There's no way to let legacy hosts connect to hosts that don't have IPv4 addresses. There's no way to let hosts that don't have IPv4 addresses connect to legacy hosts (except for NAT or equivalents like DS-Lite). The only thing backwards compatibility can ever do is let hosts with IPv4 addresses use your protocol to communicate with other hosts with IPv4 addresses - but there's no motivation for those hosts to upgrade since they can already use IPv4.
> This aspect of zero configuration, plug and play compatibility both backward and forward, is fundamental. Almost any hardware you can find on the internet today is IPv6 capable, sometimes for decades, yet nobody can be bothered to configure them to work on the weird parallel internet to which no customers are demanding access.

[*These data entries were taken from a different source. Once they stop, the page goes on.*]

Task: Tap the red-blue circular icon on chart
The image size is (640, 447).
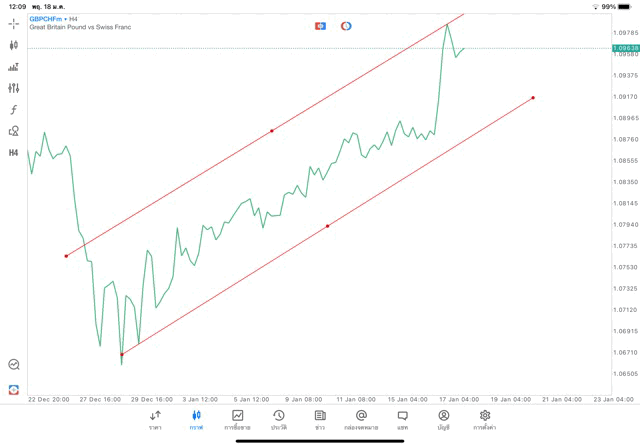Action: coord(346,26)
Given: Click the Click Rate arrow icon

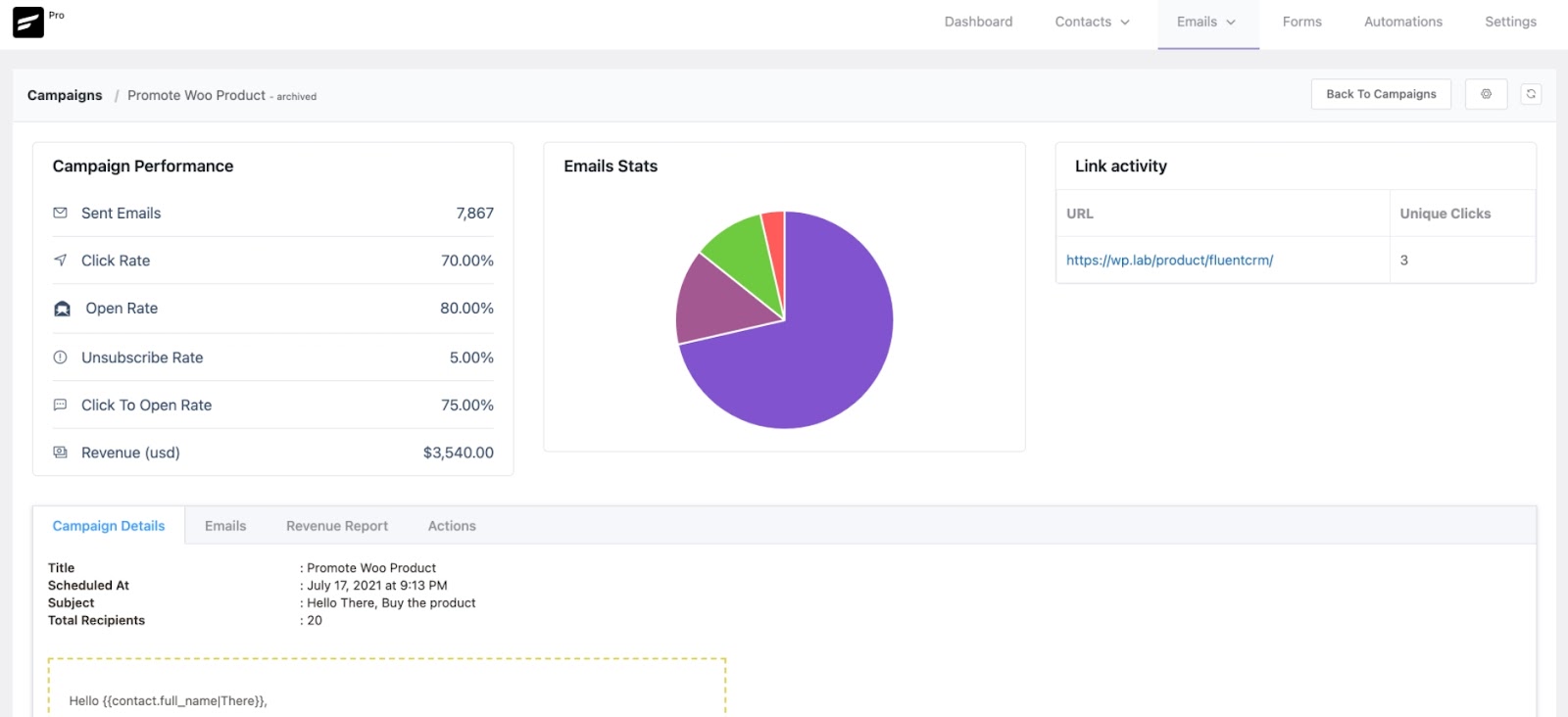Looking at the screenshot, I should pyautogui.click(x=60, y=261).
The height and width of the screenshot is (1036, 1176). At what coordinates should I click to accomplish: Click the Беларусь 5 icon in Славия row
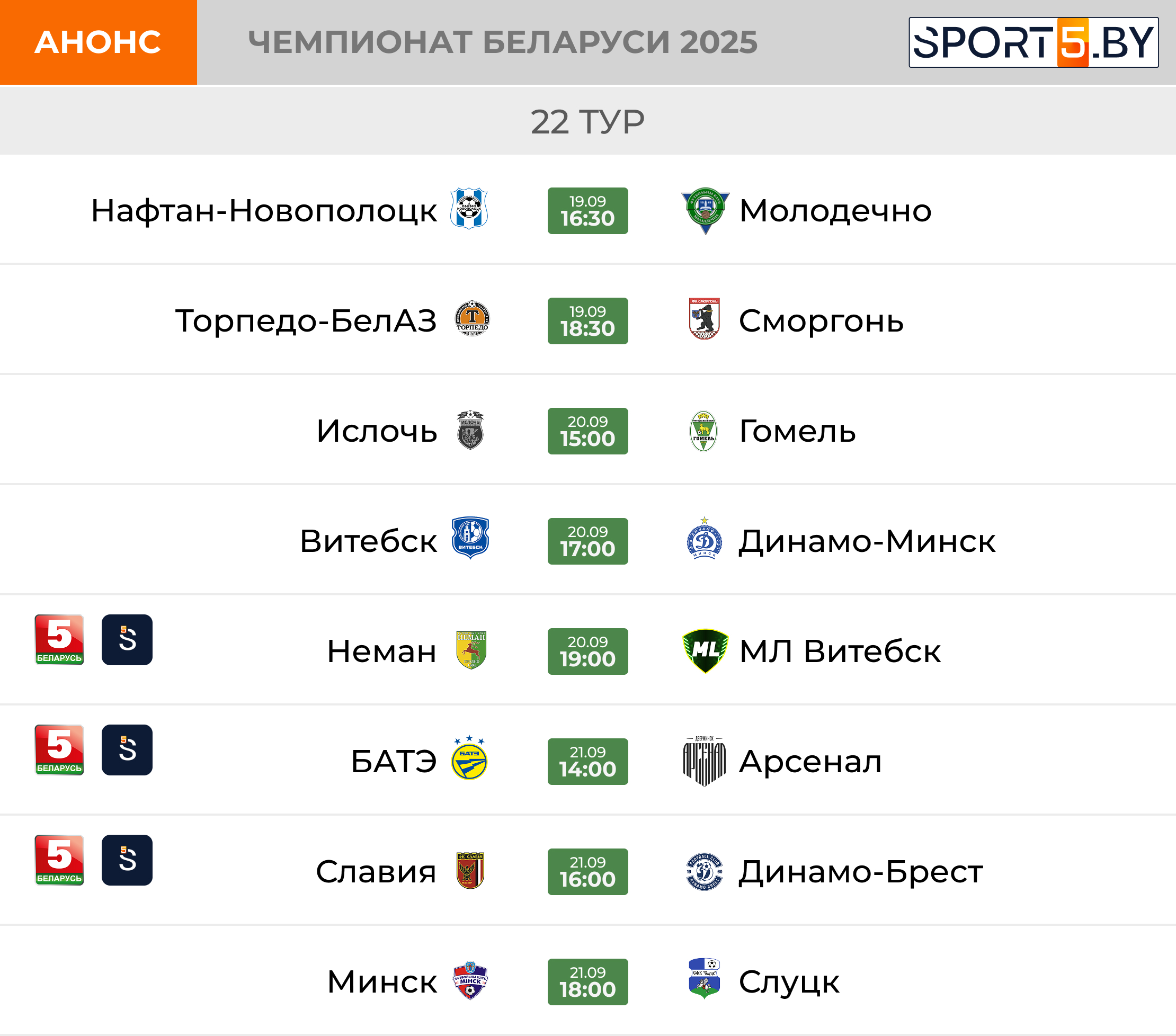click(59, 860)
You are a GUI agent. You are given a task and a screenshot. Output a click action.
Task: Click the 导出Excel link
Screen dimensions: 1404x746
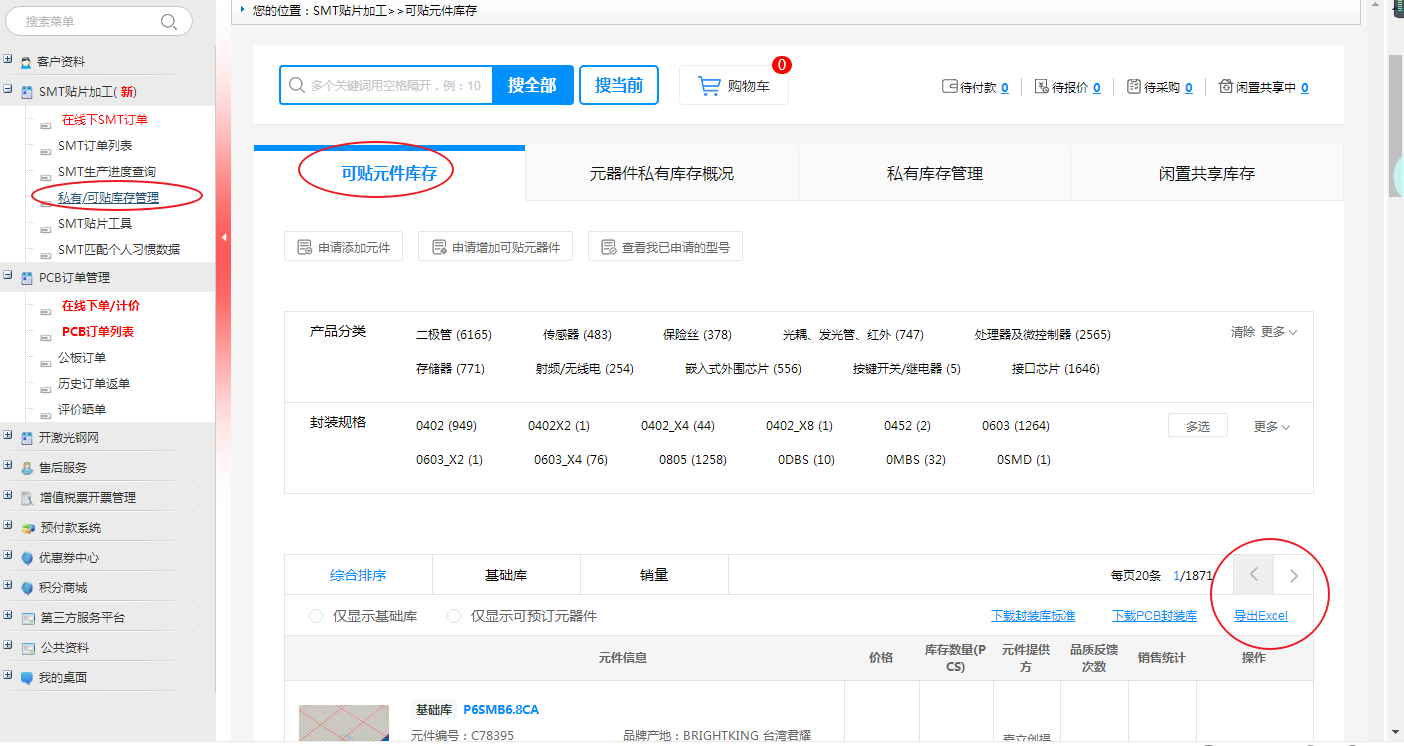click(1260, 616)
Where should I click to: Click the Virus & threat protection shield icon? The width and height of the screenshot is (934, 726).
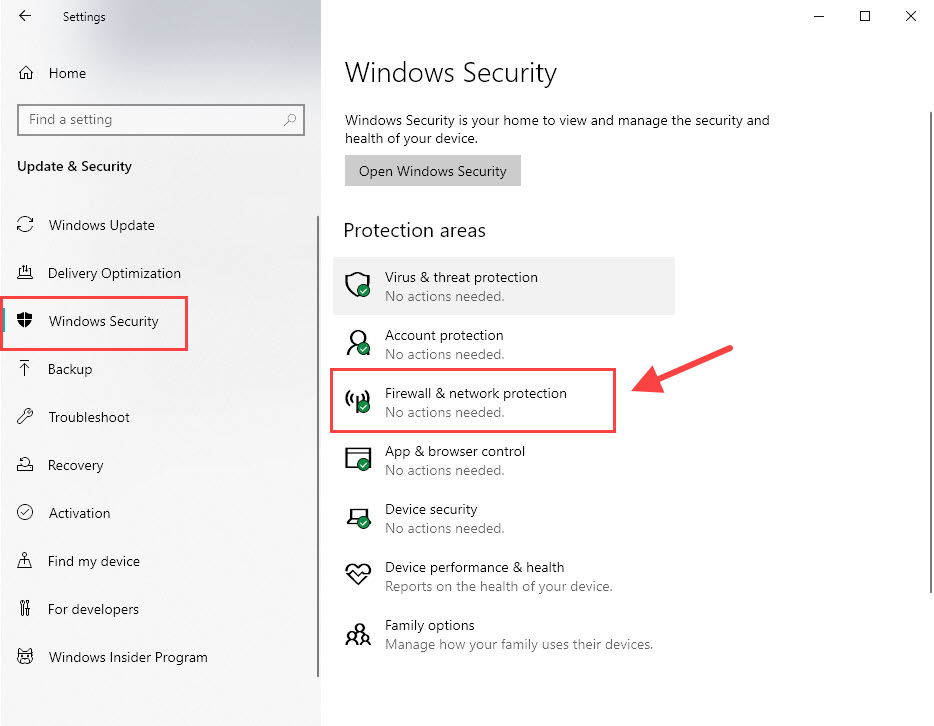(x=357, y=285)
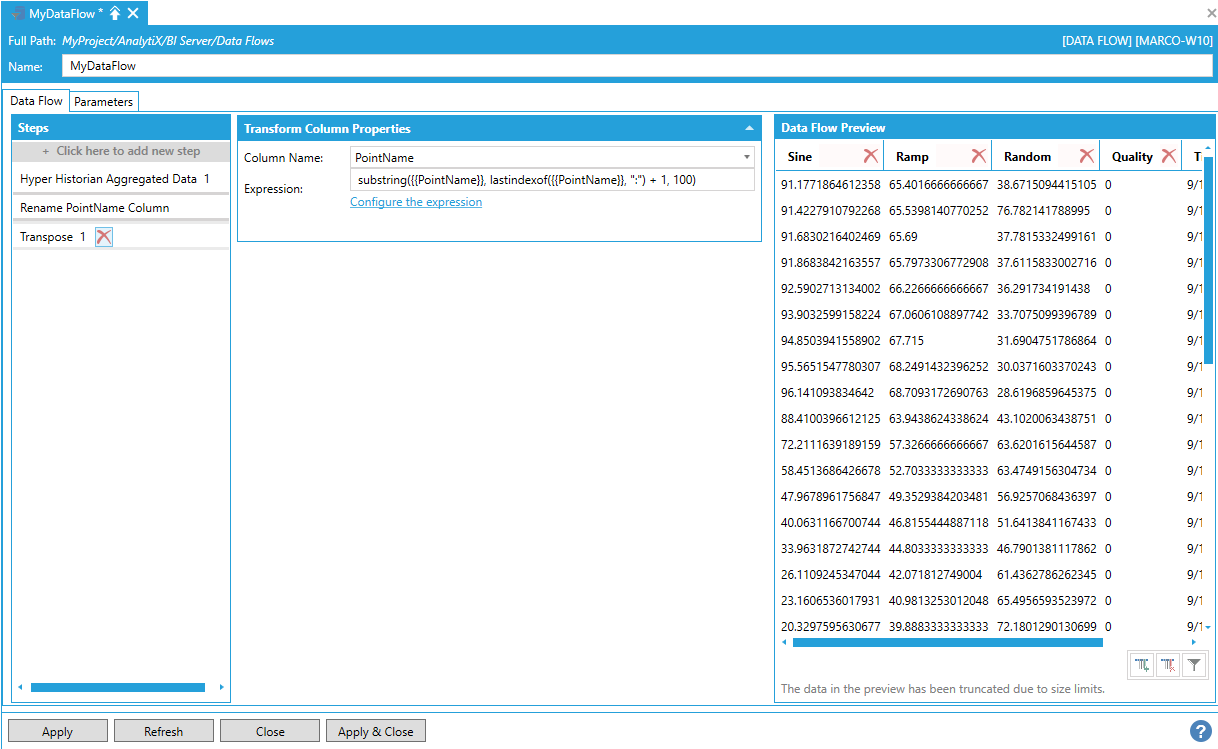This screenshot has height=749, width=1218.
Task: Open the help icon at bottom right
Action: pyautogui.click(x=1201, y=731)
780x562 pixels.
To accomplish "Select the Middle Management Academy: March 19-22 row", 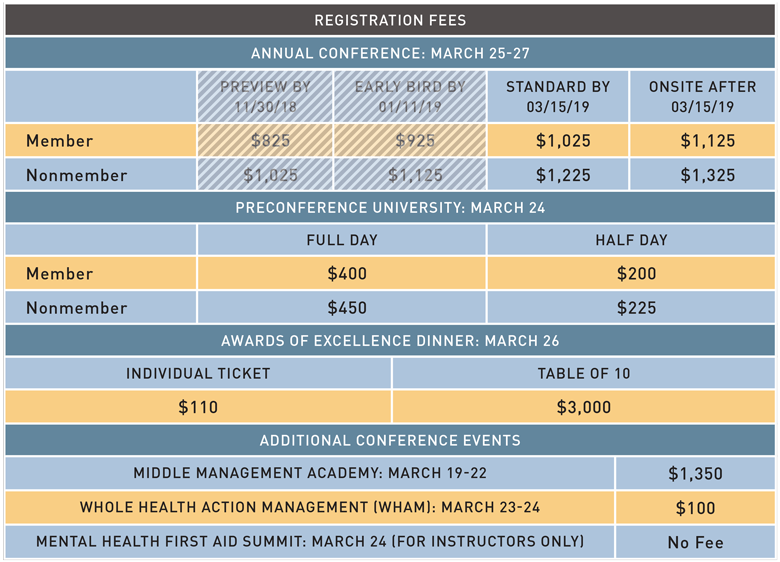I will 310,474.
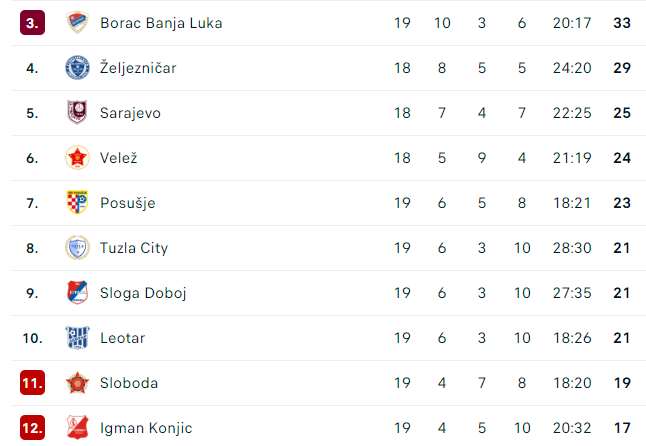Click the red position 11 badge

click(x=33, y=383)
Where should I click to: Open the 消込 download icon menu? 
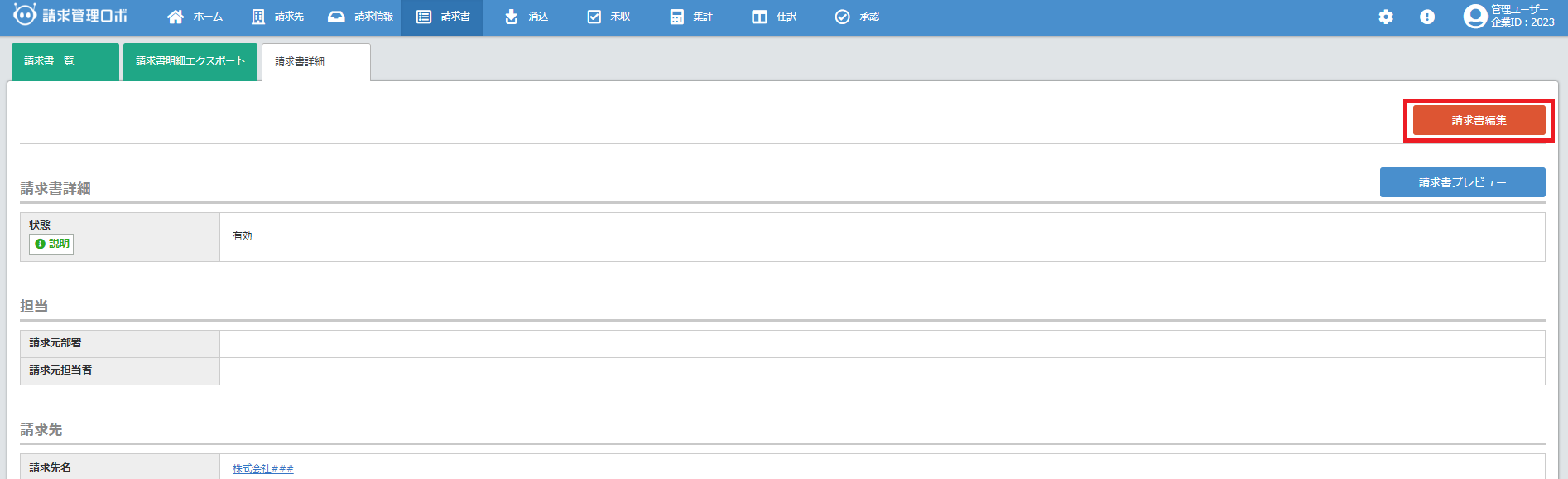coord(526,17)
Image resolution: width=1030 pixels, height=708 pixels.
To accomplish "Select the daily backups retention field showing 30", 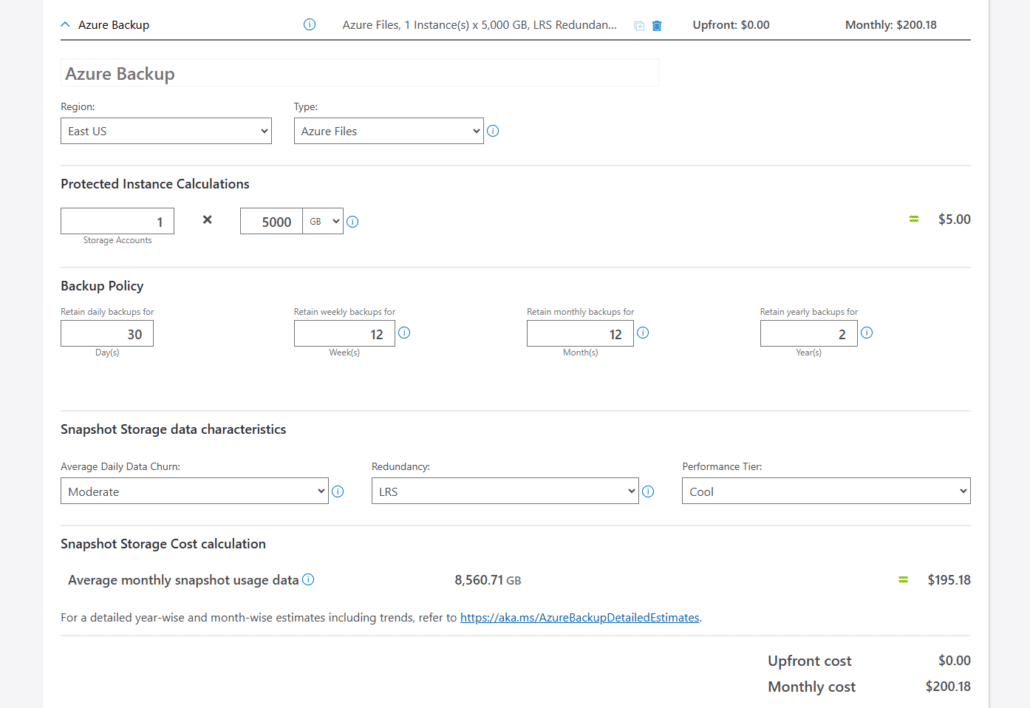I will click(x=107, y=333).
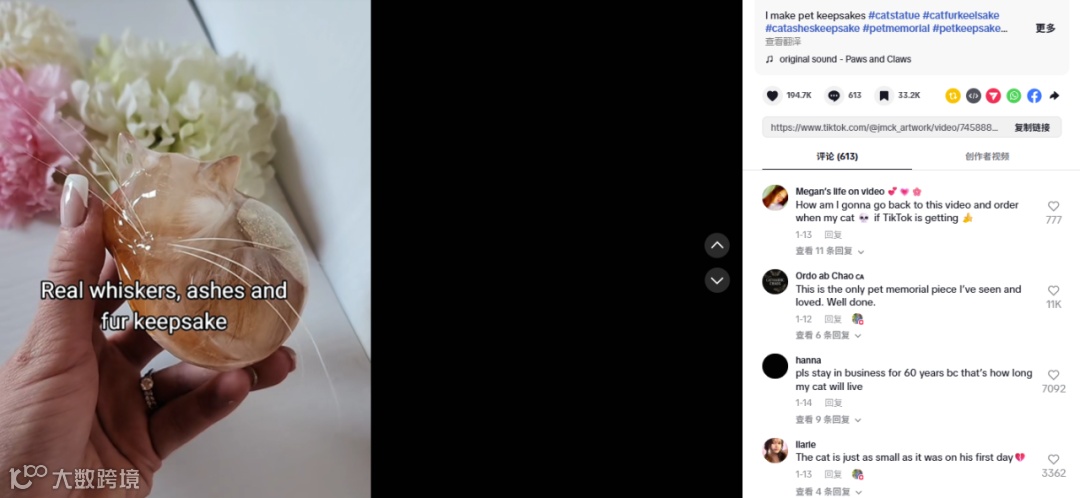
Task: Expand 11 replies under Megan's comment
Action: [x=829, y=251]
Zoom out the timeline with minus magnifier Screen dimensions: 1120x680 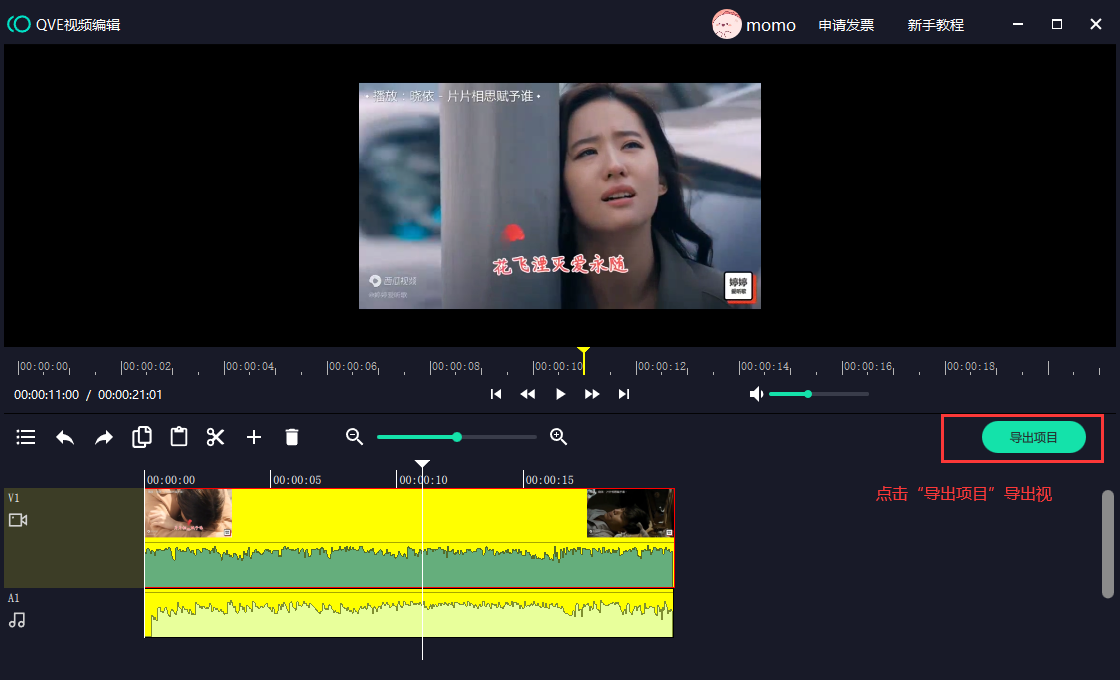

Every possible solution makes hosts without IPv4 addresses a weird parallel internet, there's no getting away from that, and so as long as IPv4 addresses were available adoption was always going to be an uphill struggle. IPv6 at least delivers benefits to users without requiring every router on the internet to upgrade first - as soon as there's one server with an IPv6 address then clients have a reason to upgrade, and vice versa. Technically-minded gamers and voice-chatters do make the effort to enable IPv6, or even ask their ISP to enable it. It's not much, but it's a bigger incentive than exists for IPng.
I don't see how you could ever discover a reliable route, because when a packet is routed to the right place you can never know whether it was routed correctly because all the hosts in between understood IPng or it was accidentally routed to the correct place by an IPv4 router - in which case packets following the same route will likely get misrouted as that router's routing decisions change in response to shifting load etc.. You'd have to have a kind of ICMP structure that was never routed by IPv4 routers - but then we're right back to having a completely segregated IPng network.
> IPv6 is in a way "naturally protected" against such a "short-circuit" due to the different structure and IP version of the packet, but fundamentally it's the same problem, you can't expect an IPv4 box to understand it.
Right, but that's much easier to deal with. If you have IPng as an extension of IPv4 then you're practically guaranteed nondeterministic routing loops that affect some but not all packets, and that's much harder to deal with than just not having a route.
> The fundamental complaint against IPv6 is that it requires operator intervention on each internet connected box to operate. Whereas a virtual IPng mesh over existing infrastructure could be automated completely, when a box is upgraded it will respond to ICMPs from peers and start seeing the extended space.
What's the part that makes a difference? People have experimented with things like silently enabling IPv6 on an OS upgrade; the reason it's a bad idea is that some percentage of IPv6 routers etc. will be misconfigured, and that would still be the case with IPng.